Kata-kata perpisahannya hanyalah “terima kasih.”
“Baekryeon…”
Kepergian sahabat lamanya meninggalkan kekosongan yang besar.
Lalu, tiba-tiba, pikiran Yu-hyun meluas ke kehadiran lain.
“Kalau dipikir-pikir, saat aku terjebak dalam ledakan lima tahun lalu, Setan sampai-sampai mengambil Baekryeon meskipun ada batasan dari sistem. Dan sepertinya dia menunggu kepulanganku sebelum mengirimkannya kepadaku.”
Mengapa? Awalnya, tindakan Setan tidak tampak aneh baginya. Lagipula, Setan selalu penuh teka-teki.
Namun kini, dengan mengetahui identitas asli Baekryeon, tindakan Satan di masa lalu menjadi lebih bermakna.
Setan selalu bertindak seolah-olah dia tahu sesuatu. Terutama ketika dia menghadiahkan Yu-hyun fragmen Laplace.
“Bagaimana jika pertemuan pertama kita di jamuan makan itu bukanlah sekadar kebetulan?”
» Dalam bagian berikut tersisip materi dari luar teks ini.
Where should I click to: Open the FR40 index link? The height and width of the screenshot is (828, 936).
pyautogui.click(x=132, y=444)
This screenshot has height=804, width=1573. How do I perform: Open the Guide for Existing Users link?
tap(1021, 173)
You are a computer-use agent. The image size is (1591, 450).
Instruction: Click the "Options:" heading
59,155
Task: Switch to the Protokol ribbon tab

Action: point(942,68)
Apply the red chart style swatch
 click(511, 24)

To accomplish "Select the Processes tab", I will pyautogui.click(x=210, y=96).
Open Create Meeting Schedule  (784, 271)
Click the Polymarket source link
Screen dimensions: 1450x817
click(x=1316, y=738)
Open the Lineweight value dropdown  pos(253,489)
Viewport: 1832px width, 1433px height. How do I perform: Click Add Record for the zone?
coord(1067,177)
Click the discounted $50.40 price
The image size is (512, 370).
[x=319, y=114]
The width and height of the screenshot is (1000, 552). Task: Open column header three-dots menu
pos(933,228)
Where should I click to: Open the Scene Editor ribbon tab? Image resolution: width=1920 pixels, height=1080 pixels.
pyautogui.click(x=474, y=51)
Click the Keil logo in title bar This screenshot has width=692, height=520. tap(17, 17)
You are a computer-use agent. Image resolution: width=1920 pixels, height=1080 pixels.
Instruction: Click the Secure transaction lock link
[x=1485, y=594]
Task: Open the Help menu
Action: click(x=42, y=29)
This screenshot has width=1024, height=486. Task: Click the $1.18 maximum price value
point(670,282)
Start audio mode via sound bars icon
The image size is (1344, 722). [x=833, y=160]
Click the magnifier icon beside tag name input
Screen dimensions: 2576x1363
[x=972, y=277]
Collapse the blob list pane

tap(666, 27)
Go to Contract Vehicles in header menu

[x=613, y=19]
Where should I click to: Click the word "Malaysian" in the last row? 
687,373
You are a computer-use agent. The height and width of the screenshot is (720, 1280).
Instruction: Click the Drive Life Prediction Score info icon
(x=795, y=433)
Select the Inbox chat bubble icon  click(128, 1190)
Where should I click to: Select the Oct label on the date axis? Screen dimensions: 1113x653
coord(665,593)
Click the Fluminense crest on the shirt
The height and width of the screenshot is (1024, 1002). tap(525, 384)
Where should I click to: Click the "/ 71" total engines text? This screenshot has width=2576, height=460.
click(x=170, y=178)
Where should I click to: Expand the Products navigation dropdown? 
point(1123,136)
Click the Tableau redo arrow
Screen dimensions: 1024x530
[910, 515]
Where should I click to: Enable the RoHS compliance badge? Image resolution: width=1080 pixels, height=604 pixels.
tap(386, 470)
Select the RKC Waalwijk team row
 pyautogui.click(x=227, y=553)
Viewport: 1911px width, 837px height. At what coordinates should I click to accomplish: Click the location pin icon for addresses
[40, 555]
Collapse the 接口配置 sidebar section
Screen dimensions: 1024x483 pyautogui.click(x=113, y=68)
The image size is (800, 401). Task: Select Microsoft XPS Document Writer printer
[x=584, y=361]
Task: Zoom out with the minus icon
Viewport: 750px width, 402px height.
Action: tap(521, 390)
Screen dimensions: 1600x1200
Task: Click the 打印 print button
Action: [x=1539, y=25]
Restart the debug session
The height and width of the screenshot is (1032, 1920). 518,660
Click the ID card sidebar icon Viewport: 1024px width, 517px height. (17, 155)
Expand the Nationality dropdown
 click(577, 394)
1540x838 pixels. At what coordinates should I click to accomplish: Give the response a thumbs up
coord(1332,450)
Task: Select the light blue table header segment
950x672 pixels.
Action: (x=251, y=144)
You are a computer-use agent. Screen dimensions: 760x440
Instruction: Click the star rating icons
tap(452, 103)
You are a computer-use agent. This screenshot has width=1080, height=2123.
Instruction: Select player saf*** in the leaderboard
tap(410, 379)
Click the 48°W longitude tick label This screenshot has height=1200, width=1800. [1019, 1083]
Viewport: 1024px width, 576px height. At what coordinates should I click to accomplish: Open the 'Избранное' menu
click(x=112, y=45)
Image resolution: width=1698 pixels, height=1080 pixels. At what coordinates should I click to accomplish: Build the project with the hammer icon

Dengan mempertaruhkan hukuman, Setan telah menyelamatkan Baekryeon. Apakah itu berarti dia memiliki pemahaman tentangnya?
Kecurigaan sederhana berubah menjadi kepastian.
Setan pasti tahu bahwa alam semesta ini telah berulang berkali-kali.
Jadi, apa yang dia inginkan dari Yu-hyun?
“Kalau dipikir-pikir, Setan tadi menyebutkan binatang buas dan naga.”
Dalam eskatologi Kristen, binatang buas, naga, dan nabi palsu saling terkait sebagai trinitas yang tidak kudus.
Yu-hyun tidak tahu siapa makhluk buas itu, tetapi dia sangat menyadari keberadaan naga tersebut.
Naga merah tua dari Kitab Wahyu. Tak seorang pun meragukan bahwa identitas aslinya adalah Setan.
Naga itu ada, dan binatang buas itu telah muncul. Yang tersisa hanyalah nabi palsu. Itu berarti Setan entah bagaimana terhubung dengan kehadiran hitam yang penuh teka-teki itu.
“Aku harus bertindak.”
Tidak ada waktu untuk beristirahat di sini.
Tepat saat itu, pintu kamar rumah sakit terbuka, dan seseorang masuk.
“Choi Do-yoon?”
Choi Do-yoon, yang dibalut perban yang mengindikasikan luka serius, memasang ekspresi muram.
Bagi orang lain, dia mungkin tampak seperti biasa, tetapi Yu-hyun, yang peka terhadap perubahan emosi sekecil apa pun, merasakan urgensi Do-yoon.
“Apa yang terjadi? Mengapa pasien begitu gelisah?”
“Apakah kamu sudah mendengar beritanya?”
“Berita? Berita apa?”
Orang-orang lain di ruangan itu tetap tidak menyadarinya.
“Kekaisaran Salio telah lenyap.”
“Apa? Apa yang kau bicarakan?”
“Altar itu sendiri telah berpindah tempat.”
Penyebutan Altar membuat semua orang terdiam.
Jika itu memang Altar Kejadian, maka altar itu mengatur hukum-hukum alam semesta ini.
Dan sekarang ia telah bergejolak.
“Apakah ini sungguh-sungguh?”
“Ini informasi terbaru.”
Do-yoon mengangguk dengan sungguh-sungguh.
“Kekaisaran Salio telah sepenuhnya lenyap oleh Altar.”